TASK DIRECTIONS:
Would you show every line from the records that holds "Identify"?

DATA RECORDS:
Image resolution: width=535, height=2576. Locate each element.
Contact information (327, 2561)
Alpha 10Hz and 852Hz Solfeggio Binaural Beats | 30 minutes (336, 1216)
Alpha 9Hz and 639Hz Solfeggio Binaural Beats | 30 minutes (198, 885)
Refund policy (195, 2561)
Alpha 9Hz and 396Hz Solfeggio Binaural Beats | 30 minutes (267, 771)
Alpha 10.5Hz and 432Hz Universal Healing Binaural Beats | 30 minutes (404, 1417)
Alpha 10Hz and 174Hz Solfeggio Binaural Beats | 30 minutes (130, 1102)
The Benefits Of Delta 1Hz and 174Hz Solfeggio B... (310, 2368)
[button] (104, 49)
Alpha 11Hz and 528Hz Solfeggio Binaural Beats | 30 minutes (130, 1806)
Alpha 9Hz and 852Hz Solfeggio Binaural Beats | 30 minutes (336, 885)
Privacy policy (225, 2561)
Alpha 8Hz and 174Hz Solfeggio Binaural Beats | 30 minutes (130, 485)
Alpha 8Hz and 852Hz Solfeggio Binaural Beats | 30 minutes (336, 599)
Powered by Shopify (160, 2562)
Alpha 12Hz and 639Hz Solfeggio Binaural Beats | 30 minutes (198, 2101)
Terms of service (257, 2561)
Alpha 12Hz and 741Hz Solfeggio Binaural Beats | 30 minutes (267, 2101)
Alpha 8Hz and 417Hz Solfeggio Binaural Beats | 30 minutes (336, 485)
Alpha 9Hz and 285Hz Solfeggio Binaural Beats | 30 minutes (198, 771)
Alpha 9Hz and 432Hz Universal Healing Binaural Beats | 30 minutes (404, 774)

---

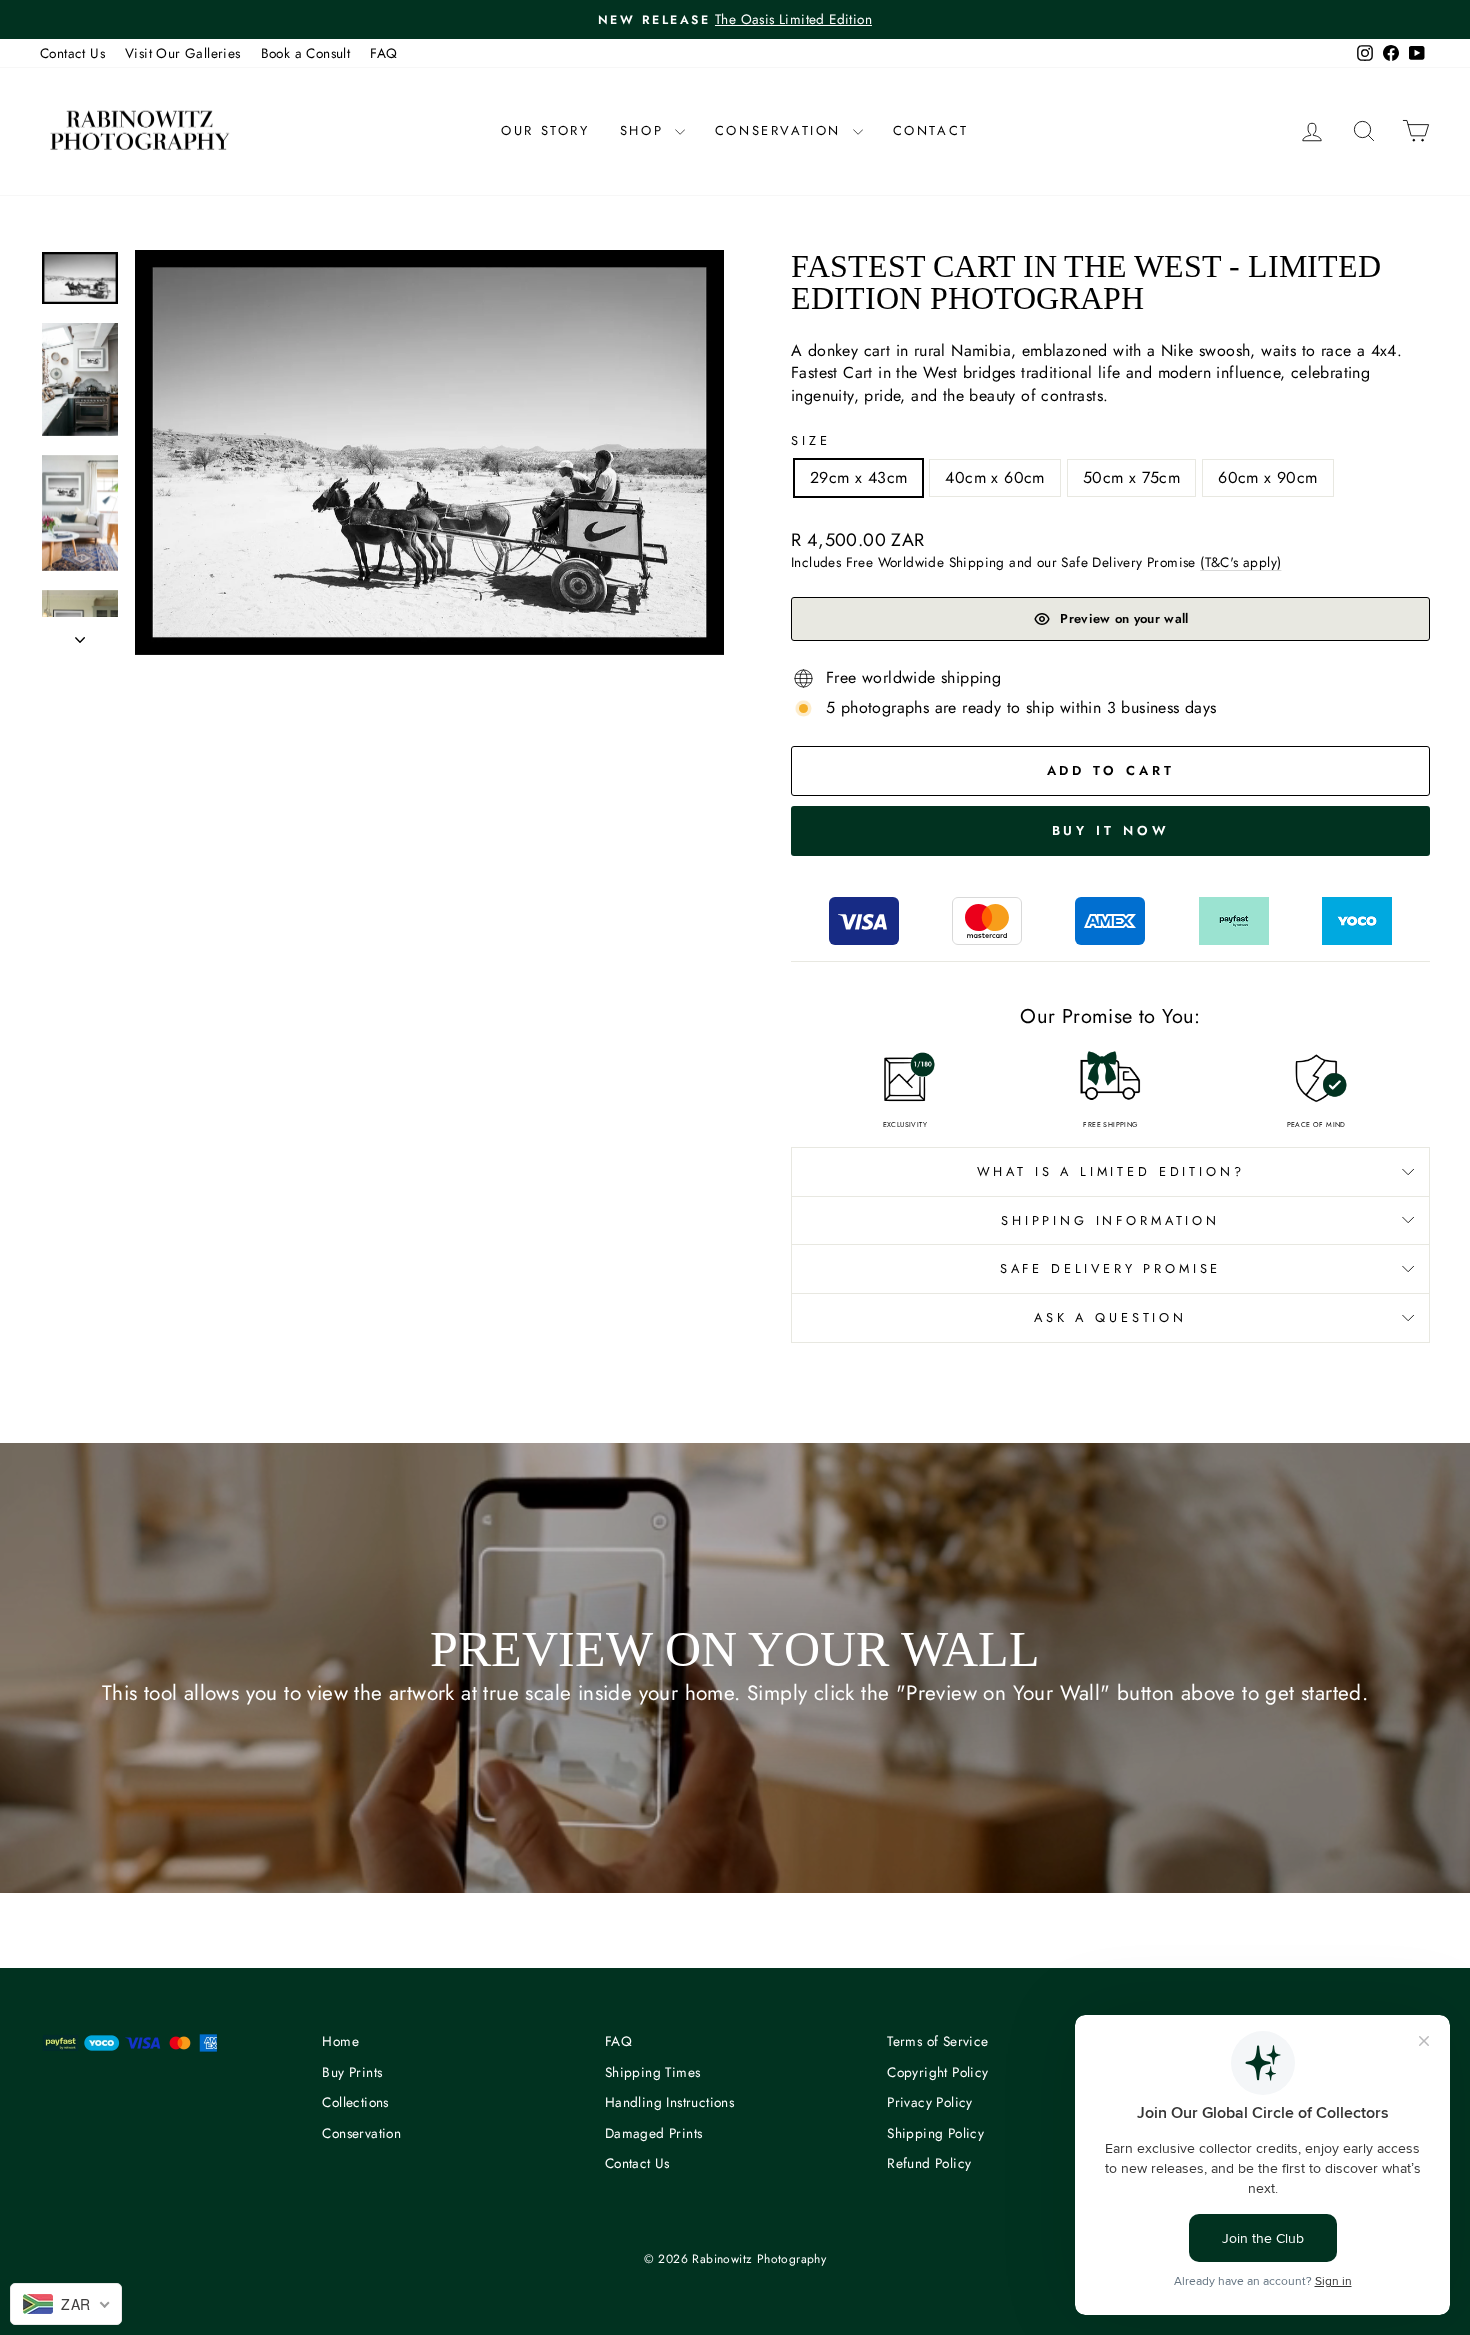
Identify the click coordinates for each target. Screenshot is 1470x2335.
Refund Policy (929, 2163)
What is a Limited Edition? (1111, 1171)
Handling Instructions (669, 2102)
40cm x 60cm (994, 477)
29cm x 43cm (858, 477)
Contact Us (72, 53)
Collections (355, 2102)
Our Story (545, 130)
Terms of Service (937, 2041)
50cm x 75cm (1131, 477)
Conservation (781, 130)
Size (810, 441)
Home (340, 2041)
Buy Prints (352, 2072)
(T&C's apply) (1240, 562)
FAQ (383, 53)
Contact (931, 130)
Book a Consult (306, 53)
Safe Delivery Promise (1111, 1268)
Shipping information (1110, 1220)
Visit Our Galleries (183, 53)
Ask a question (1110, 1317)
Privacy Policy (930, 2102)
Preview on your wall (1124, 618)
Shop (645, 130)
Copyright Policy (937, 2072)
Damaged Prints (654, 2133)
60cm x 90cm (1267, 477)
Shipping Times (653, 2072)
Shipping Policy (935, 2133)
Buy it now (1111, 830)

--

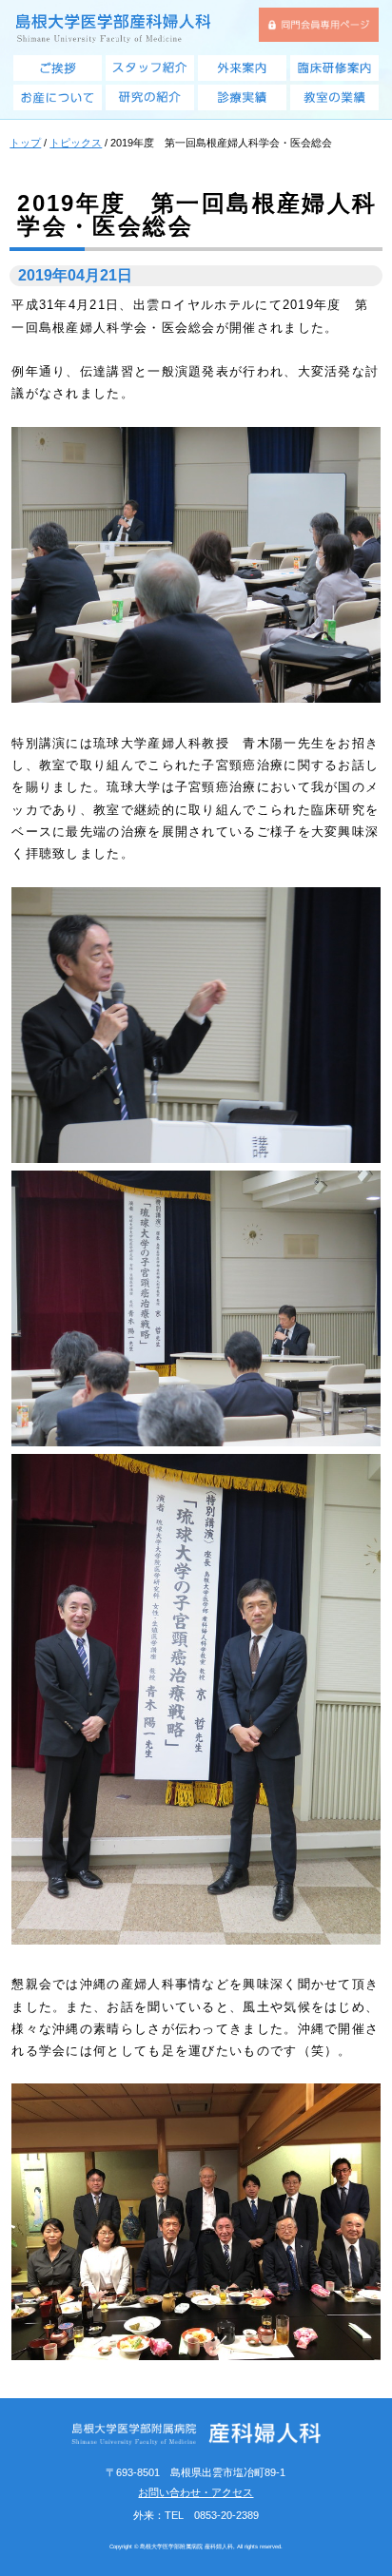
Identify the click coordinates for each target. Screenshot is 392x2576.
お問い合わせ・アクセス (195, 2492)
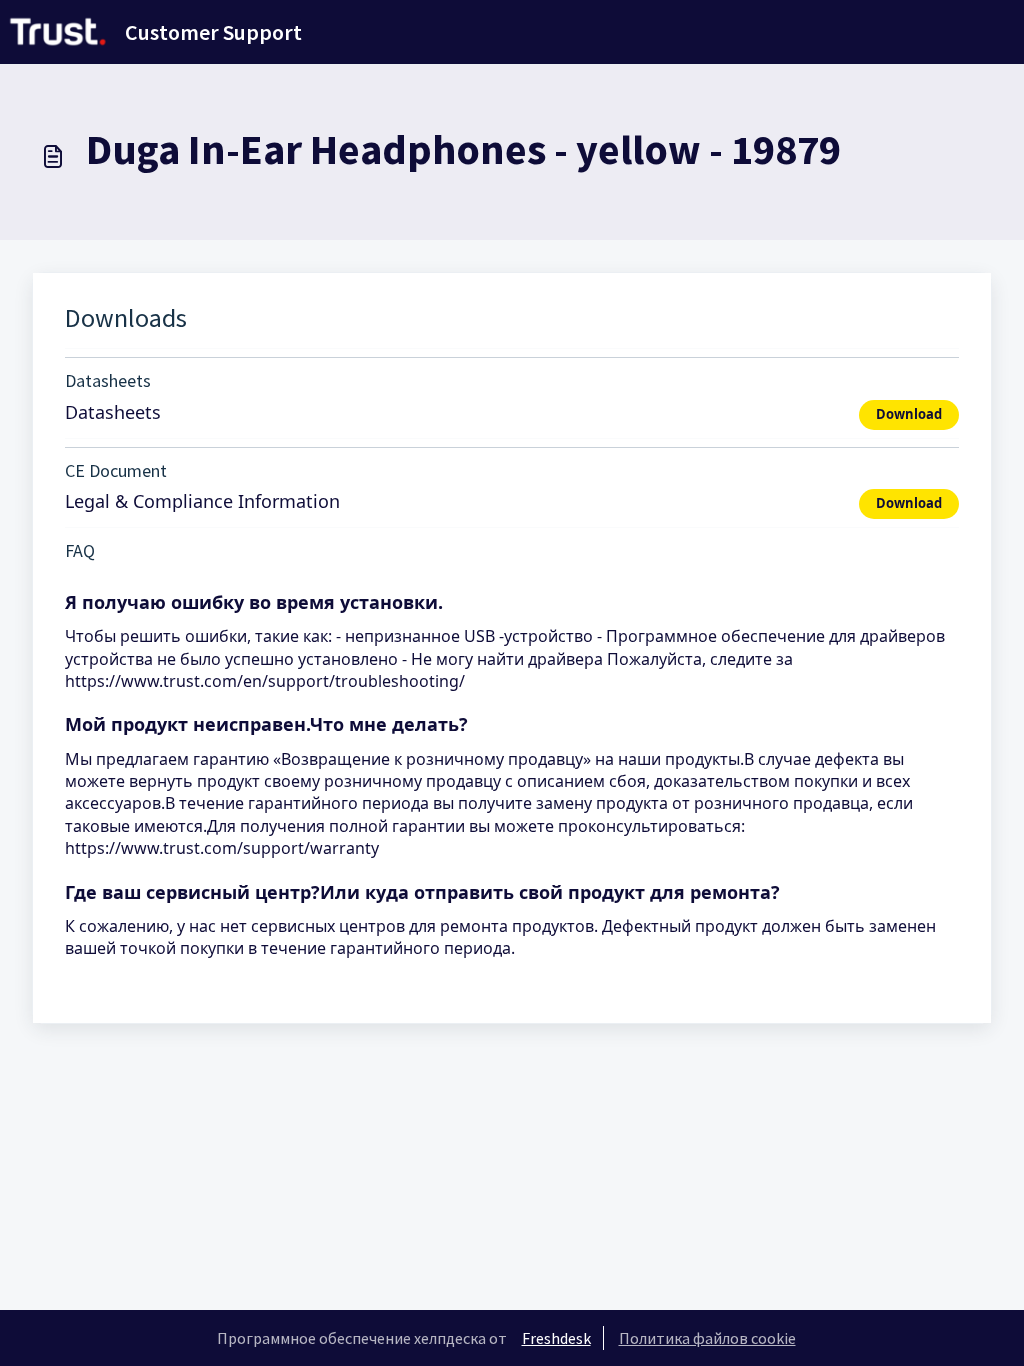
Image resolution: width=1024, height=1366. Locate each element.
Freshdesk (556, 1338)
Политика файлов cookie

EXERCISE ANSWER:
Identify the click coordinates for each target. Screenshot is 1470x2335.
Identify the click coordinates for each target. Screenshot is 392x2576.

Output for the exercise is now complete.